Is there an equivalent of vb.net's instr in R

228 Views Asked by At

I am rewriting my vb.net code in R and have come to a roadblock. The code in vb.net essentially counts the number of characters in a string that do not occur in a string of allowed characters. The code in vb.net is:

StringtoConvert="ABC"
strAllowedChars="AC"
For i= 1 to len(StringtoConvert)
  If InStr(1, strAllowedChars, StringtoConvert(i))=0 then
  disallowed=disallowed+1
  Else
  End If
Next

I can see how to do this in R using loops to search the string for each of the allowed characters but is there a way in R to do this using an aggregate like the strAllowedChars above?

The str_count function of the stringr package in R is the closest that I have found but it looks matches to the entire strAllowedChars rather than looking at each character independently. How can I test the StringtoConvert to make sure it contains only the strAllowedChars as individual characters. In other words in the example above if a character in StringtoConvert does not match one of the characters in strAllowedCharacters then I need to either identify it as such and use another call to replace it or replace it directly.

The R code that I have tried is:

    library(stringr)
    testerstring<-"CYA"
    testpattern<-"CA"
    newtesterstring<-str_count(testerstring,testpattern)
    print(newtesterstring)

The desired output is the number of characters in the StringtoConvert that are disallowed based on the allowed characters-strAllowedChars. I will then use that in a loop to change any disallowed character to a "G" using an if then statement so it would also be desirable if I could skip the step of counting and instead just replace any disallowed character with a "G".

3

There are 3 best solutions below

1
On BEST ANSWER

Here's an approach with str_replace_all. We can generate a regular expression to identify characters that are not in a set. For example, [^AC] matches any characters not A or C:

library(stringr)
StringtoConvert="ABC"
strAllowedChars="AC"
str_replace_all(StringtoConvert,paste0("[^",strAllowedChars,"]"),"G")
#[1] "AGC"

set.seed(12345)
sample(LETTERS,50,replace = TRUE) %>% paste(collapse = "") -> StringtoConvert2
str_replace_all(StringtoConvert2,paste0("[^",strAllowedChars,"]"),"G")
#[1] "GGGGGGGGGGGGGGGGGGAGGGGGCGGGGGGGGGGGGGGGGGGGGGGGGG"
4
On

You could use strsplit to get each character in strAllowedChars and then subtract the no of allowed characters in StringtoConvert from the total no of characters in StringtoConvert.

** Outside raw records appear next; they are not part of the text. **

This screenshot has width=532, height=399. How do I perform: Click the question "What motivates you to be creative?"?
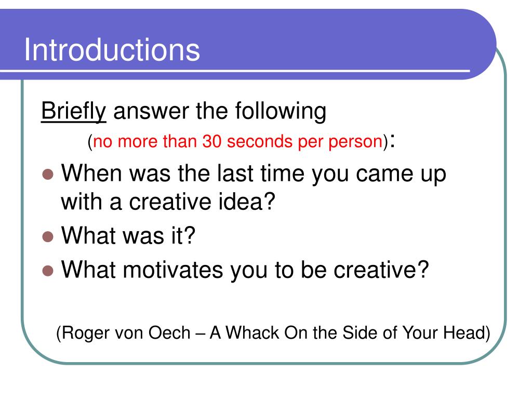(x=245, y=270)
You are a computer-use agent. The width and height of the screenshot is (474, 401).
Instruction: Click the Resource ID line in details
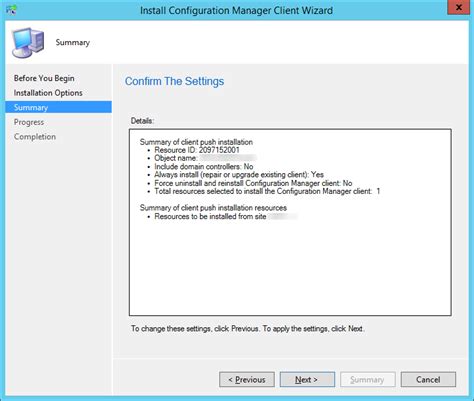[197, 150]
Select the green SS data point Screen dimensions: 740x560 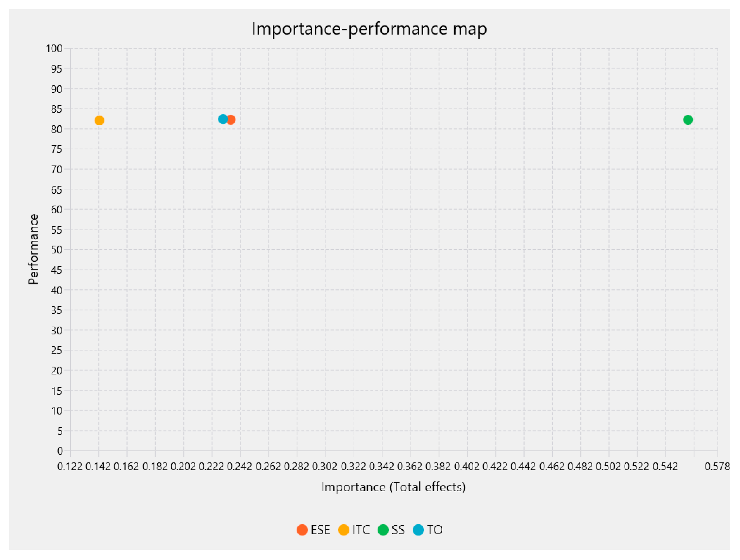688,120
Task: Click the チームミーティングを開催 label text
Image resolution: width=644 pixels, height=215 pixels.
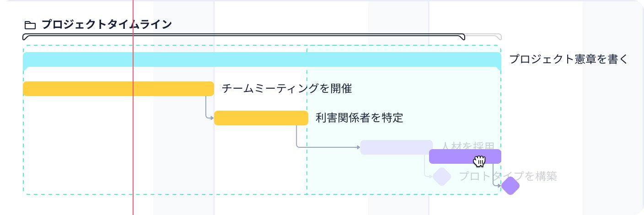Action: point(287,89)
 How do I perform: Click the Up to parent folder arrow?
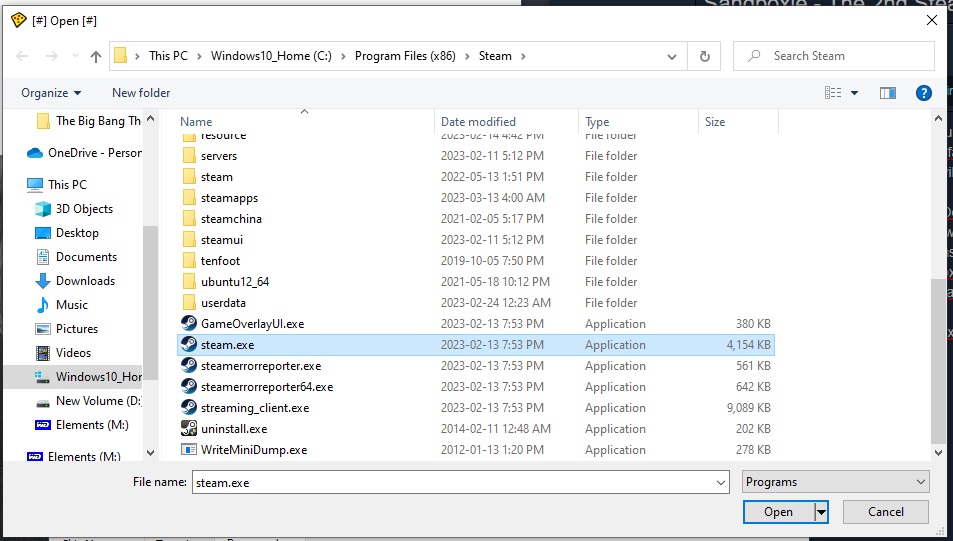[x=96, y=56]
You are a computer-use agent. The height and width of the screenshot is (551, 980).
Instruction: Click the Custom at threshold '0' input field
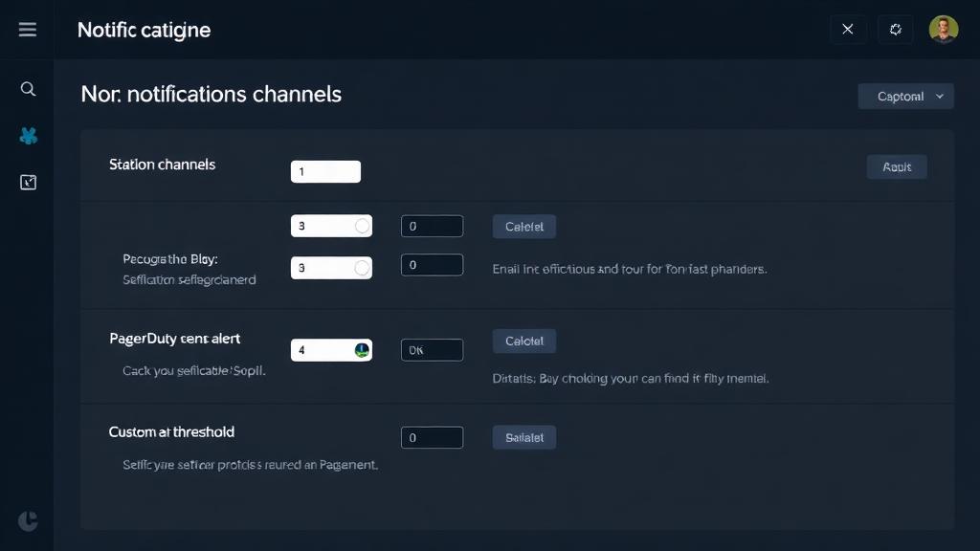(432, 437)
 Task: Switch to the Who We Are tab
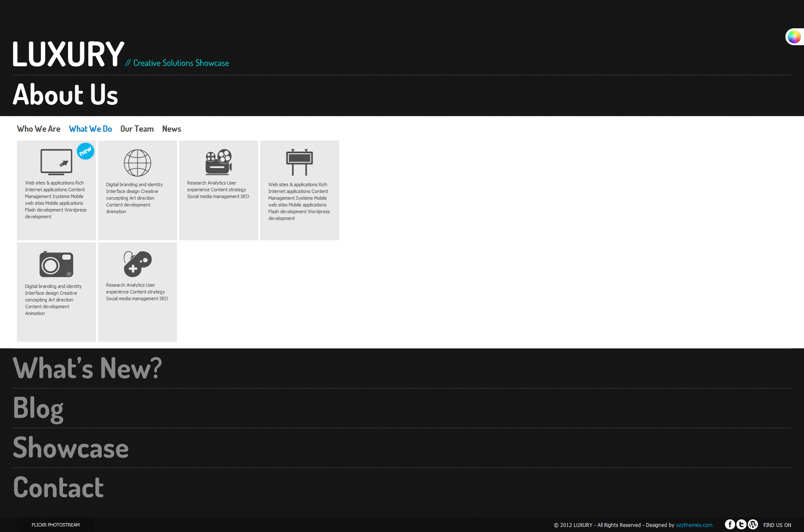[38, 129]
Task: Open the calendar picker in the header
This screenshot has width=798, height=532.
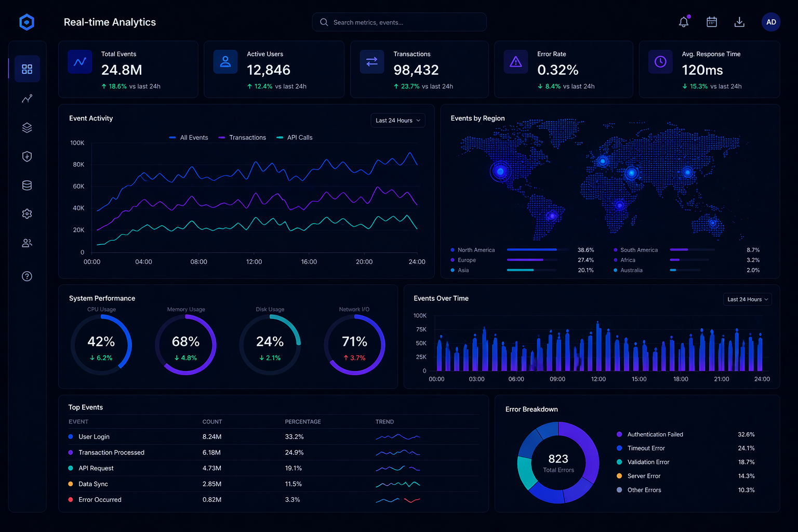Action: (711, 22)
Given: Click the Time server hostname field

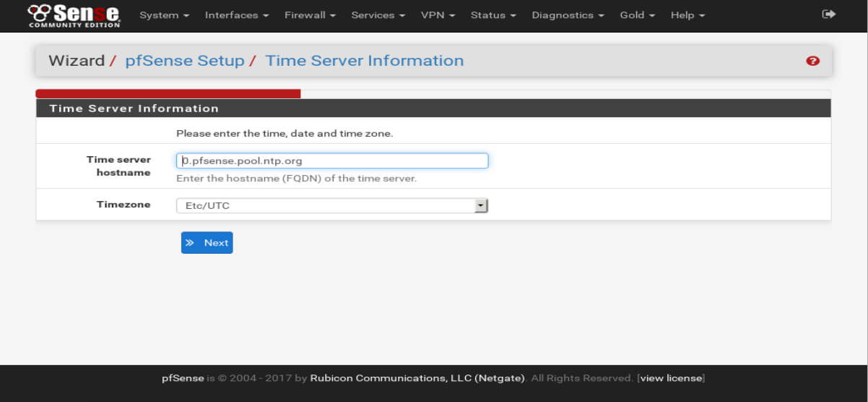Looking at the screenshot, I should point(332,161).
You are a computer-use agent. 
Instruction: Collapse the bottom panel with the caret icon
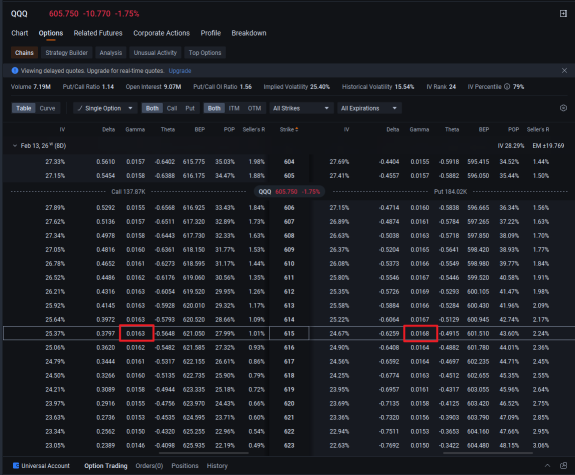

That will give you the total no of disallowed characters in StringtoConvert, if that's what you are after.

StringtoConvert <- "ABCrrrrr"
strAllowedChars <- "ACT"
disallowed <- nchar(StringtoConvert) - sum(stringr::str_count(StringtoConvert, strsplit(strAllowedChars,"")[[1]]))

disallowed

To replace all but the allowed characters with 'G' you can try this.

> StringtoConvert <- "ABCDEFGHIJKLMNOPQRSTUVWXYZ"
> strAllowedChars <- "ACT"
> 
> stringr::str_replace_all(StringtoConvert, paste0("[^", strAllowedChars, "]"), "G")
[1] "AGCGGGGGGGGGGGGGGGGTGGGGGG" 
0
On

Using R Base only:

StringtoConvert="ABC"
strAllowedChars="AC"
Res=nchar(StringtoConvert)-sum(strsplit(StringtoConvert,"")[[1]] %in% strsplit(strAllowedChars,"")[[1]])